TASK PROMPT = Return each of the lines below verbatim, preserving their original order and wording.

RECORDS SHOWN =
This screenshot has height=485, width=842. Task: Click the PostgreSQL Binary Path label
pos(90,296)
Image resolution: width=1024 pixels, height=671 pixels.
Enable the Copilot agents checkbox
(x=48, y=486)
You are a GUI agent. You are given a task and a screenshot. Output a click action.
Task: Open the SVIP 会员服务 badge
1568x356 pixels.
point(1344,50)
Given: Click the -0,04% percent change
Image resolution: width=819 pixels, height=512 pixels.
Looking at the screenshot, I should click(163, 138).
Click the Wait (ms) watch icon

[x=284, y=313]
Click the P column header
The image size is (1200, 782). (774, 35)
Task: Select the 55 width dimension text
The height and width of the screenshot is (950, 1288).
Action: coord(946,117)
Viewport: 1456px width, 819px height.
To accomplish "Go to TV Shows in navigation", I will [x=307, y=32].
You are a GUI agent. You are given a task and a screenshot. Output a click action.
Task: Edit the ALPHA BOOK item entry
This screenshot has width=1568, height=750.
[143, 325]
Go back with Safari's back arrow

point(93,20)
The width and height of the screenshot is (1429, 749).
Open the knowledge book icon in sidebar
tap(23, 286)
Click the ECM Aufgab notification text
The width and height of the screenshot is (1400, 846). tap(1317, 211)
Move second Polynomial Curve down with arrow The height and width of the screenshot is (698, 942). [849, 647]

THE ANSWER =
This screenshot has height=485, width=842. Task: Click the PostgreSQL Binary Path label
pos(90,296)
Image resolution: width=1024 pixels, height=671 pixels.
Enable the Copilot agents checkbox
(x=48, y=486)
You are a GUI agent. You are given a task and a screenshot. Output a click action.
Task: Open the SVIP 会员服务 badge
1568x356 pixels.
point(1344,50)
Given: Click the -0,04% percent change
Image resolution: width=819 pixels, height=512 pixels.
Looking at the screenshot, I should click(163, 138).
Click the Wait (ms) watch icon

[x=284, y=313]
Click the P column header
The image size is (1200, 782). (774, 35)
Task: Select the 55 width dimension text
The height and width of the screenshot is (950, 1288).
Action: coord(946,117)
Viewport: 1456px width, 819px height.
To accomplish "Go to TV Shows in navigation", I will [x=307, y=32].
You are a GUI agent. You are given a task and a screenshot. Output a click action.
Task: Edit the ALPHA BOOK item entry
This screenshot has width=1568, height=750.
[143, 325]
Go back with Safari's back arrow

point(93,20)
The width and height of the screenshot is (1429, 749).
Open the knowledge book icon in sidebar
tap(23, 286)
Click the ECM Aufgab notification text
The width and height of the screenshot is (1400, 846). tap(1317, 211)
Move second Polynomial Curve down with arrow The height and width of the screenshot is (698, 942). [849, 647]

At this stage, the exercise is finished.